As críticas abarcam também a falta de transparência na alocação desses recursos. Por ser uma empresa binacional, a hidrelétrica não está sujeita à fiscalização direta dos órgãos de controle brasileiros ou paraguaios. A usina diz, porém, que “já atende a padrões internacionais e tem uma política interna bastante rigorosa no controle das contas”.
O orçamento de Itaipu para 2025 destina quase R$ 9 bilhões (US$ 1,58 bilhão no câmbio atual) para a rubrica “outros”, em que não há especificação dos gastos. Desse total, R$ 4,8 bilhões (849,6 milhões) foram alocados para o lado brasileiro, e R$ 4,2 bilhões (US$ 730,5 milhões) para a gestão paraguaia. O montante é parte dos R$ 15,8 bilhões (US$ 2,8 bilhões no câmbio atual) que compõem o custo dos serviços de eletricidade para os consumidores brasileiros e paraguaios neste ano.
Esse tipo de despesa financia projetos e obras sociais, de infraestrutura, apoio cultural e preservação ambiental, entre outros.
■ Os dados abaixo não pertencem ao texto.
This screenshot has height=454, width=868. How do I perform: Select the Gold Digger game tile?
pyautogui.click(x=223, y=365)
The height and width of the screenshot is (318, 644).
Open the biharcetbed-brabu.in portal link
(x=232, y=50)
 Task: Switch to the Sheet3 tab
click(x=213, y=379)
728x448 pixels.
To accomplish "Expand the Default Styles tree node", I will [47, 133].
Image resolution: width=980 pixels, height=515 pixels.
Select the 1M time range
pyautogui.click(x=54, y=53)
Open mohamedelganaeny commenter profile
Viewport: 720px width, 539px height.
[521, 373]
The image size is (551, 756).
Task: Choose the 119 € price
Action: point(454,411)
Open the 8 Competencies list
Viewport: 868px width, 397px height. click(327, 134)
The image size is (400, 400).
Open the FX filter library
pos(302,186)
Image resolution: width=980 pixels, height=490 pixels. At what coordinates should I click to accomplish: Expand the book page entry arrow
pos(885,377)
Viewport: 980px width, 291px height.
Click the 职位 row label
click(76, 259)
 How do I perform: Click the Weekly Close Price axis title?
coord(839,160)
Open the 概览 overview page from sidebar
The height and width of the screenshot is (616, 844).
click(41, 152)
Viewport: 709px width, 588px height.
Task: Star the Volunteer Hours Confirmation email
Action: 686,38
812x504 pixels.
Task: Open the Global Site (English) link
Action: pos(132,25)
Além disso, desde 2023, o número de municípios beneficiados pela hidrelétrica passou de 54 para 434. Isso significa que a empresa pode destinar recursos para todas as cidades do Paraná e outras 35 no Mato Grosso do Sul.
Esses custos, no entanto, contribuem para encarecer a conta de luz dos brasileiros, principalmente dos moradores das regiões Sul, Sudeste e Centro-Oeste. Lula, porém, endossa e incentiva que Itaipu faça “política social”.
COMISSÃO BINACIONAL DE CONTAS
Em 5 de novembro de 2021, o então chanceler brasileiro Carlos Alberto França fechou um acordo com o também então chanceler paraguaio Euclides Acevedo para a implementação da comissão. As conversas entre os 2 países sobre o tema haviam começado em outubro de 2015, quando o Brasil propôs ao Paraguai a criação do órgão. Em 2016, os paraguaios responderam. A 1ª reunião do grupo de trabalho que negociou o texto foi realizada em dezembro de 2017, mas as conversas arrefeceram e foram retomadas em 2019.
Em setembro de 2020, o STF (Supremo Tribunal Federal) decidiu que o TCU (Tribunal de Contas da União) não poderia processar, julgar ou executar qualquer medida de fiscalização sobre Itaipu porque a hidrelétrica tem natureza supranacional e tal medida só poderia ocorrer após os 2 países decidirem em conjunto pela criação de uma instância para tal.
O acordo para a criação da comissão de contas foi celebrado em Brasília em 2021 por meio da assinatura de uma nota reversal, uma espécie de protocolo de intenções entre Brasil e Paraguai. O objetivo do órgão será garantir a transparência e a conformidade das contas e dos processos financeiros da gestão conjunta. O texto determina que a comissão seja formada por 3 integrantes do TCU (Tribunal de Contas da União) e por 3 integrantes da Controladoria Geral da República do Paraguai.
O acordo precisa ser analisado pelo Executivo e chancelado pelo Legislativo dos 2 países para só então entrar em vigor. O Paraguai já enviou o processo para o Congresso. Em 2022, o Itamaraty elaborou uma EMI (exposição de motivos interministerial) em que realizou consultas internas às áreas técnicas envolvidas, à consultoria jurídica e ao Ministério de Minas e Energia. Em agosto daquele mesmo ano, o Ministério das Relações Exteriores encaminhou o documento para a Presidência da República, por meio da Casa Civil.